Belle, Persy, Aisling, and I took our plates and ate in the corner of the room, talking animatedly. First, about Laura Hartfield, a girl who used to go to school with Persy, Belle, and me and was at the event. She was twenty-one and currently draped on the arm of a fifty-something, overweight businessman, a diamond the size of my fist twinkling from her finger.

“Now, Kanye ain’t saying she a gold-digger.” Belle’s cat-like eyes followed their movements through slits of disapproval. “But she ain’t messing with no broke.”

“She could love him,” I pointed out.

Persy and I were always the two to calm the gossip monster down when Belle spoke her mind about other people.
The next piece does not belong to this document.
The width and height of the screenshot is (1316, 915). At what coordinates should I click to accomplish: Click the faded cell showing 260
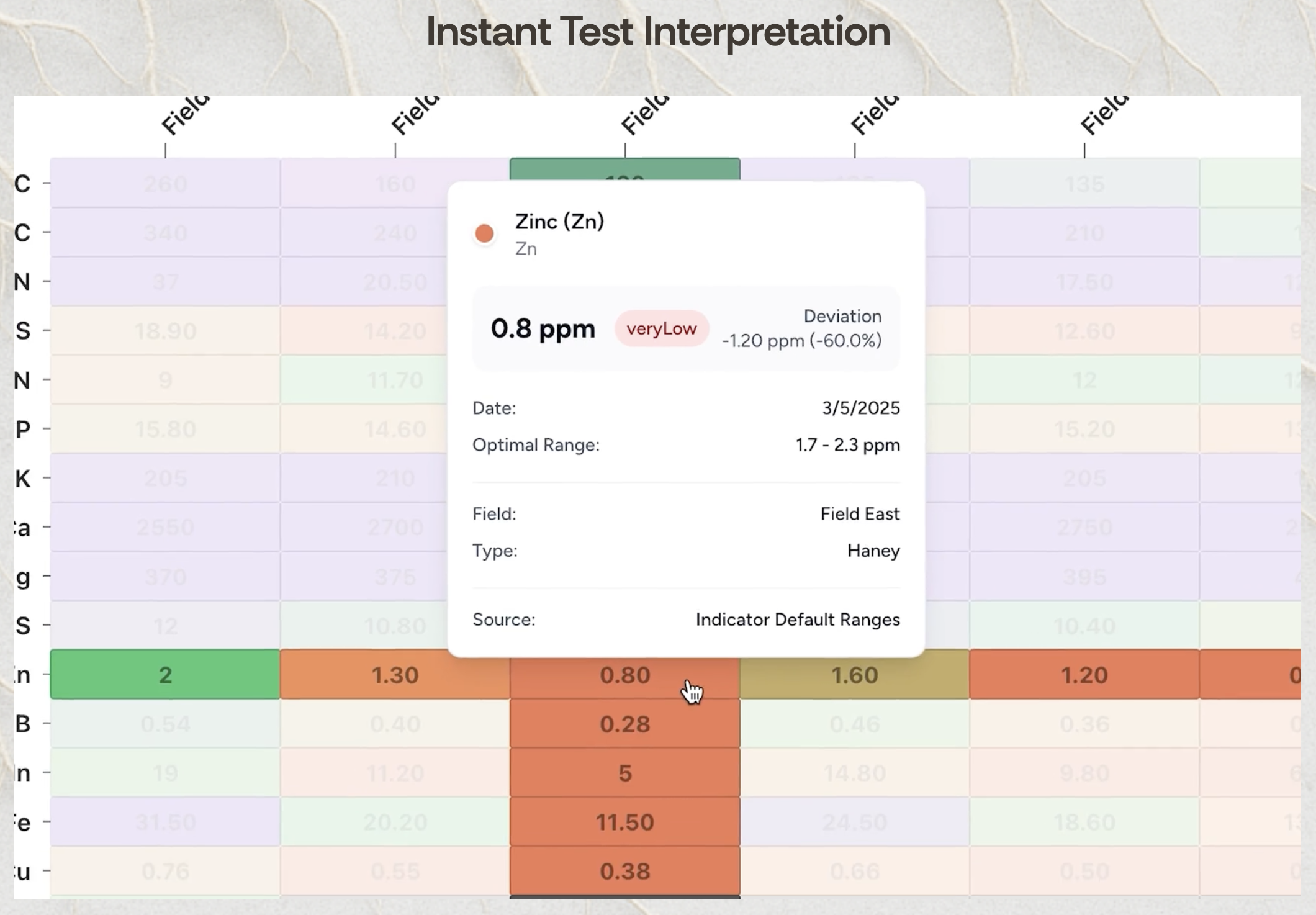(165, 184)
The only filters Belle was familiar with were Instagram-related, even if most times she was dead-on.

“How convenient of her to fall in love with a middle-aged gazillionaire who has no hair, but possesses teeth the size of bricks, four chins, and is rumored to have given his ex-wife three estates and a hundred mill in a divorce settlement,” Emmabelle chirped.
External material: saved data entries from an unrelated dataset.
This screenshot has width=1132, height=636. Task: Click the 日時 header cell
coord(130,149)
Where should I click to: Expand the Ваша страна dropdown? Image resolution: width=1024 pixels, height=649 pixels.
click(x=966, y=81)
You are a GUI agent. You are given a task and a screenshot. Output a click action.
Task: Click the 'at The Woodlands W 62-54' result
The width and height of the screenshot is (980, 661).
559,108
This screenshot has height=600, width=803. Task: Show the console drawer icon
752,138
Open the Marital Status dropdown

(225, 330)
All three of us turned our heads to glare at her in alarm.

“C’mon.” Belle laughed, shaking her head. “The only way she’s getting off these days is with Vinnie the Vibrator.”

“That’s sad. I’d never marry someone for money,” Aisling mused, taking small bites from her mini quiche.
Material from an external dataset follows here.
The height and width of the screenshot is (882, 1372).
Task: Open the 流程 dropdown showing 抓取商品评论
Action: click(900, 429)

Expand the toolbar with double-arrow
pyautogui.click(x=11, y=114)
“That’s because you have too much of it,” Persy blurted, blushing immediately under her makeup.

Emmabelle shook her head. “No. I’ll never marry for money, either, and I work weekend shifts at Forever 21 and rummage our neighbors’ recycling cans for empty bottles to make an extra buck.”

“Me either, never.” Persy smoothed her dress over her thighs.

All eyes darted to me. I continued picking at my sautéed broccoli meticulously, wishing for a better food choice. For a 5k meal, they sure didn’t bring their A-game in the kitchen. Despite my scrawniness, I cared about food.

Finally, Belle poked me in the ribs. “Well?”

“What?” I frowned.

“If you haven’t noticed, there’s a spontaneous pact going on over here among the four of us: never be like the Laura Hartfields of the world; only be with guys for love, and make sure we all keep our promise. Are you in, or are you out?”

The prospect of being with anyone, let alone for something materialistic, seemed as likely as living on Mars.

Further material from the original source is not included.